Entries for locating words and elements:
########################################

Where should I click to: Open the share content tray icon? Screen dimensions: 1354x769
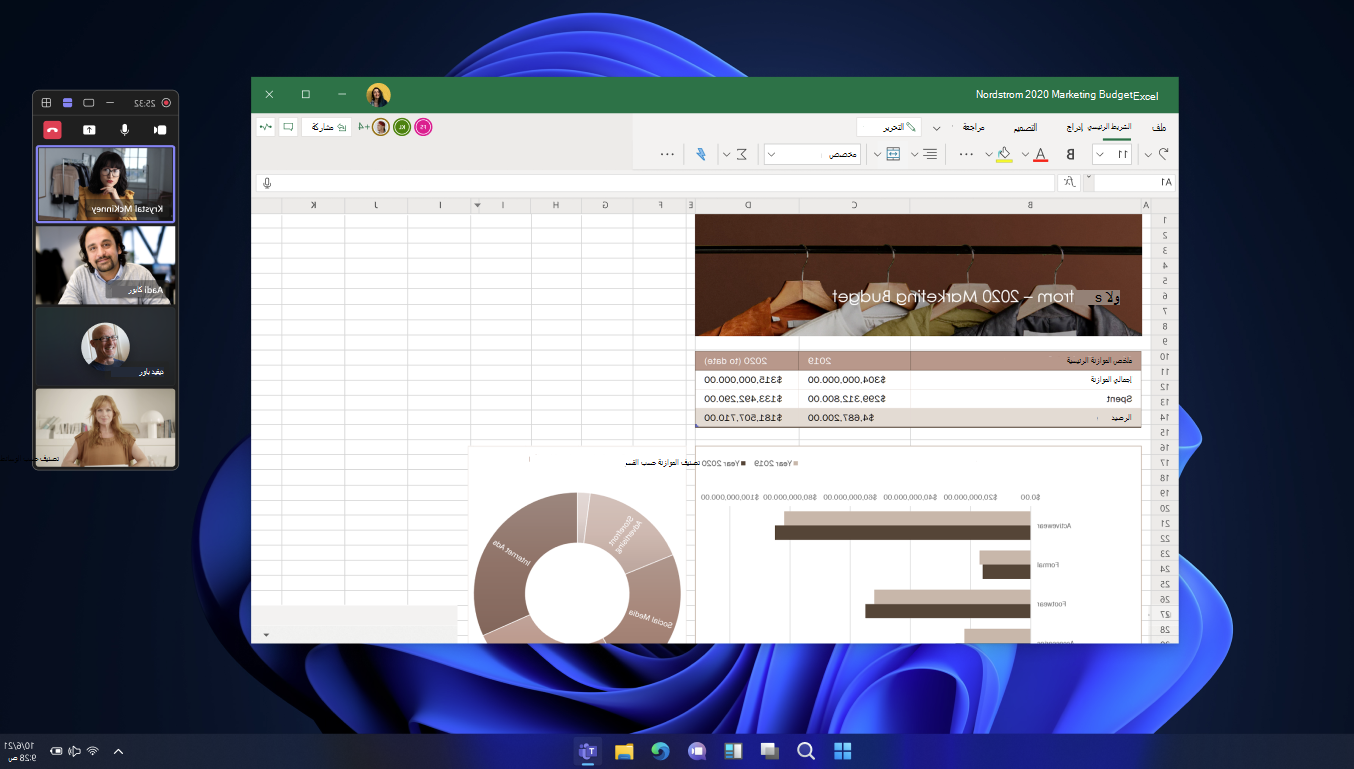tap(89, 130)
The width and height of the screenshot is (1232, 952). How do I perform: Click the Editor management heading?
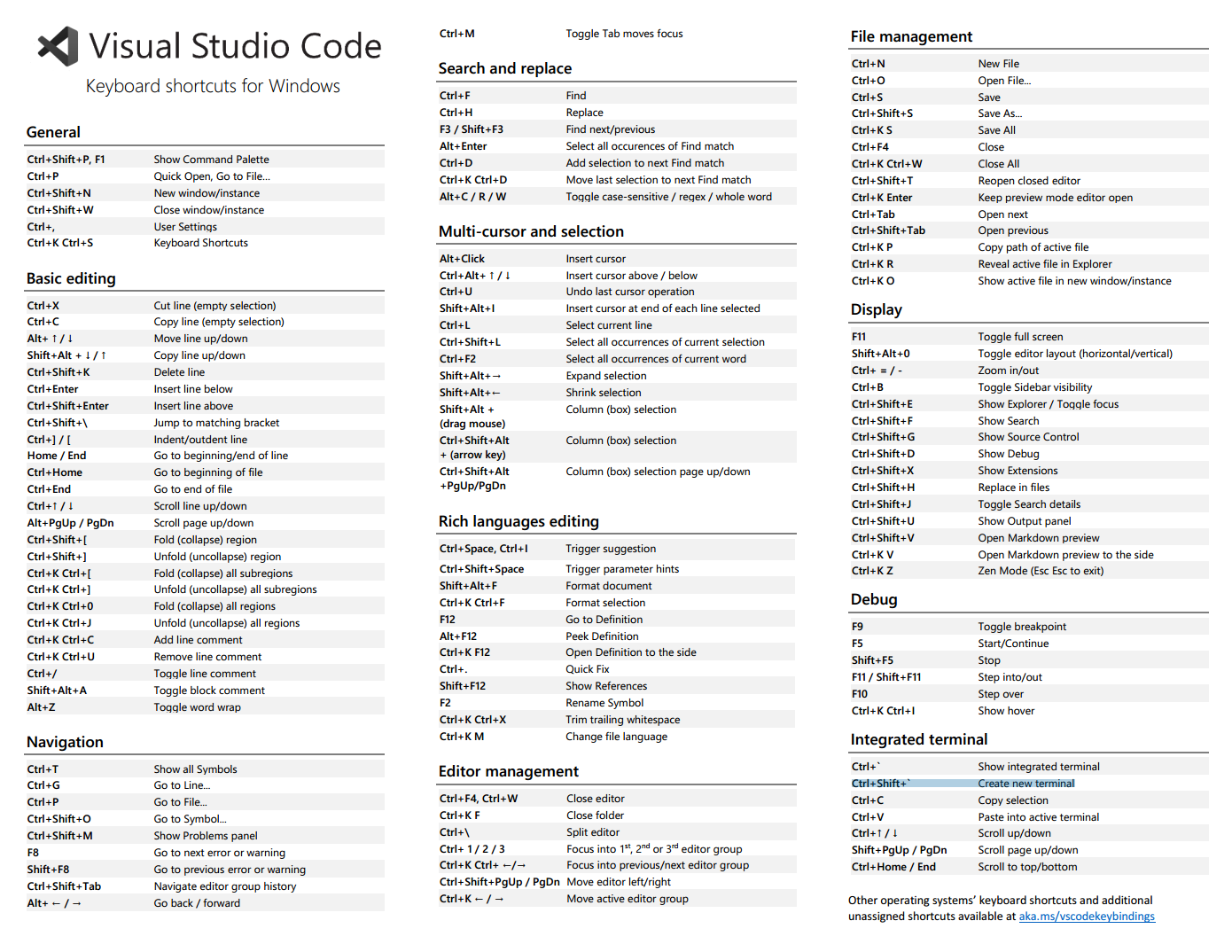[508, 771]
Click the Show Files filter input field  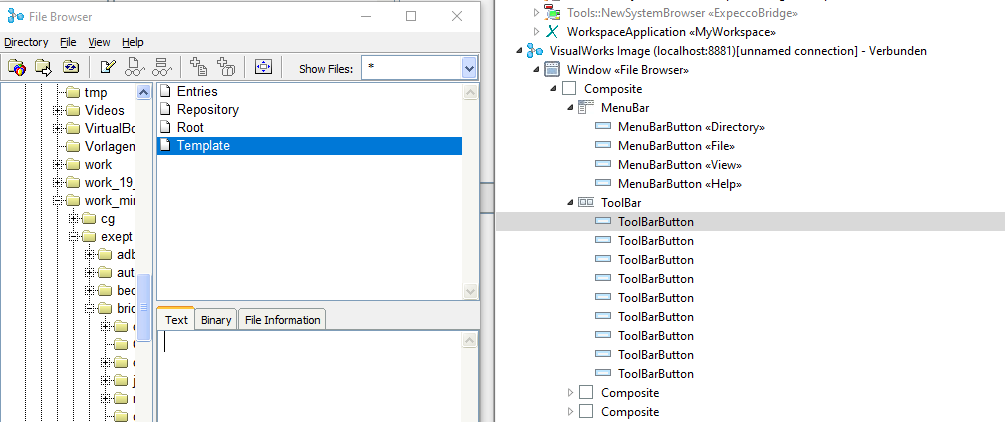click(x=410, y=68)
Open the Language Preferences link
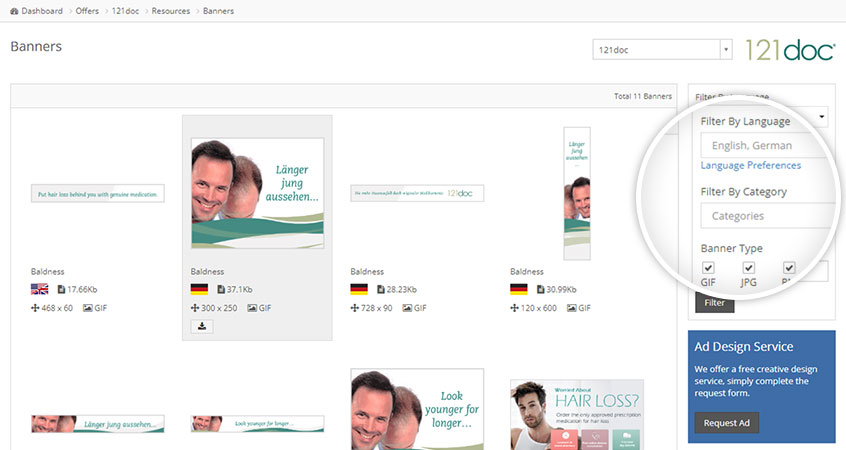Image resolution: width=846 pixels, height=450 pixels. pyautogui.click(x=750, y=165)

########################################

Gather every line of the records above that contains the word "Open". Copy each one as it appears.

• ANSWER TO THIS PROBLEM:
Where should I click to: Open the share content tray icon? Screen dimensions: 1354x769
Open the Language Preferences link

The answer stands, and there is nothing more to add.